All roads lead to Rome, one of the reasons why the Roman Empire became as powerful as it did was because of their ingenious and long-lasting roads. The Romans were famous road builders.Their vast road network laid the foundations for modern day highways across Europe, with many of them being built directly over the ancient ones or running parallel to them. At the peak of the Roman Empire, the total distance that the roads covered was around 250,000 miles.
With the help of this network, the Romans were able to transport reinforcements, supplies, and trade goods to even the most distant and secluded parts of their empire. The roads were also crucial for the foundation and development of many cities. People often picked roadside locations for their settlements, and some of those settlements became major cities.
One such famous road that brought prosperity to a whole region, built in the second century BC, was called Via Egnatia. It connected Rome with the Eastern provinces of Illyricum, Macedonia, and Thrace. Those provinces are the territories of Albania, Macedonia, Greece and the European part of Turkey.
The Via Egnatia was an important part of the Roman road network mainly because it connected Rome with Constantinople (modern day Istanbul). It became a lifeline between the Western and Eastern parts of the huge Empire.

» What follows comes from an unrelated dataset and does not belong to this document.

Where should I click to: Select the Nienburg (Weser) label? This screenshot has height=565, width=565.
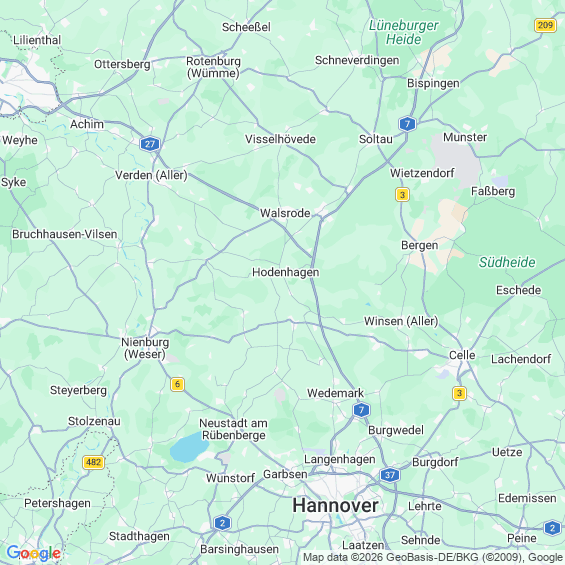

The need for such a road arose with the Roman expansion towards the east. At the time before the road existed, there was no infrastructure in the newly conquered provinces and communication with Rome was hard.
According to some written accounts, the construction of the road began in 145 BC, under the supervision of Gnaeus Egnatius, the newly appointed governor of the province of Macedonia. The road took the name of its builder.
Via Egnatia begins on the eastern shore of the Adriatic Sea, near the ancient port of Dyrrachium (modern-day Durres, Albania) and it lays directly opposite Brindisi, at the end of Via Appia. Via Appia was one of the oldest and most prestigious roads in the ancient Roman Empire which connected Rome to Brindisi, on the western shore of the Adriatic.
The road then followed the River Genussus (Shkumbin) and went over Jablanica Mountain, from where it descended to the shores of Lake Lychnitis (today named Lake Sevan) and it passed near the ancient town of Lychnidos (modern-day Ohrid, Macedonia).
From here, the road turns south and goes over a few high mountain passes before continuing east, passing through Pella (the ancient capital of the kingdom of Alexander the Great). Then Via Egnatia reaches the northern coastline of the Aegean Sea at the city of Thessalonica. From Thessalonica, the road went all the way to Constantinople (Istanbul). This route is a total distance of around 695 miles.
Since its construction, Via Egnatia played a major role in the shaping of the whole region. It was used for spreading Roman culture, religion, and shaping borders.
In the Byzantine days, most of the land trade routes with Western Europe passed through Via Egnatia. Later, during the Crusades, most of the armies that traveled by land used Via Egnatia to reach Constantinople from where they went to the Holy Land.
Via Egnatia has been an integral part of many historically significant moments in Roman history and has been mentioned by many historians.
Paul the Apostle (Saint Paul) walked the Via Egnatia during his famous second missionary journey when he traveled from Philippi to Thessalonica. Luke the doctor, who accompanied him on his missionary journey, is assumed to be the author of the Acts of the Apostles (the fifth book of the New Testament) where this famous road is also mentioned.
When Caesar’s rivalry with Pompey the Great reached its peak and a civil war broke out, both armies marched along Via Egnatia. One more exciting moment in Roman history occurred along the Via Egnatia; the forces of Mark Antony and Octavian followed Cassius and Brutus along this road to avenge Julius Caesar’s murder (the battle of Philippi).
The road was also used by the Ottomans during their conquest of Europe.
Today, some segments of the Via Egnatia can still be seen scattered across Albania, Macedonia, Greece, and Turkey. This speaks a lot about the durability of ancient Roman roads.
Nowadays there is a highway in Greece called Egnatia Odos which runs parallel with the ancient one. This stretch that connects Thessaloniki with the Turkish border on the Evros river carries the legacy of the Roman road builders.